Here is my kernel config
Comment 2 Matthew Stapleton 2023-11-18 23:22:24 UTC
Also, I was running badblocks -b 4096 -w -s -v on the failing hard drive for a few days before trying nwipe and it didn't seem to be causing slowdowns on the server and the man page for badblocks says it uses Direct I/O by default.  I decided to try nwipe as it provides the option disable read verifying.

I could probably try removing fdatasync from nwipe or modifying it to use Direct I/O, but I haven't done that yet.
Comment 3 Bagas Sanjaya 2023-11-20 09:05:33 UTC
(In reply to Matthew Stapleton from comment #0)
> I was running nwipe on a failing hard drive that was running very slow and
> while nwipe was running fdatasync it seemed to cause delays for the
> filesystems on the other drives.  The other drives are attached to the same
> onboard ahci sata adapter if that is important.  After stopping nwipe,
> performance returned to normal
> 
> The system is using ext4 filesystems on top of LVM on top of Linux RAID6 and
> the kernel is 6.1.53.
> 

Can you check latest mainline (currently v6.7-rc2)?
Comment 4 Matthew Stapleton 2023-11-20 22:46:54 UTC
I might be able to, but it might be a while before I can try that as I will need to setup a new config for the newer kernels.  I might setup a throw away VM to see if I can easily replicate the problem there as it looks like qemu has some options to throttle virtual drive speeds.
Comment 5 Matthew Stapleton 2023-11-22 08:32:47 UTC
I've found this: https://lore.kernel.org/linux-btrfs/CAJCQCtSh2WT3fijK4sYEdfYpp09ehA+SA75rLyiJ6guUtyWjyw@mail.gmail.com/ which looks similar to the problem I'm having (See https://bugzilla.kernel.org/show_bug.cgi?id=218161 as well).  I am using the bfs io scheduler.

I have setup a VM with kernel 6.1.53, but so far haven't been able to trigger the problem.
Comment 6 Matthew Stapleton 2023-11-26 21:55:21 UTC
I've setup kernel 6.6.2 on the host server now as I wasn't able to get the VM to deadlock and so far it has been running for nearly days 3 without problems.  I have also changed preempt from full to voluntary to see if that helps.

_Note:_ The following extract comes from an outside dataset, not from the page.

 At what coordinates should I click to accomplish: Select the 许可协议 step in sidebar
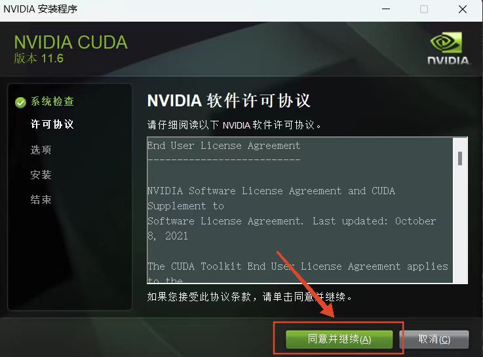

I should probably mention my custom capsicum kernel is based on the gentoo sources base and extra patches and then a few extra custom patches such as the it87 driver from here: https://github.com/frankcrawford/it87 , enabling Intel user copy and PPro checksums for generic cpus, and an old custom patch to enable hpet on some additional nforce chipsets, but most of those patches were also enabled in my 5.10 kernel build.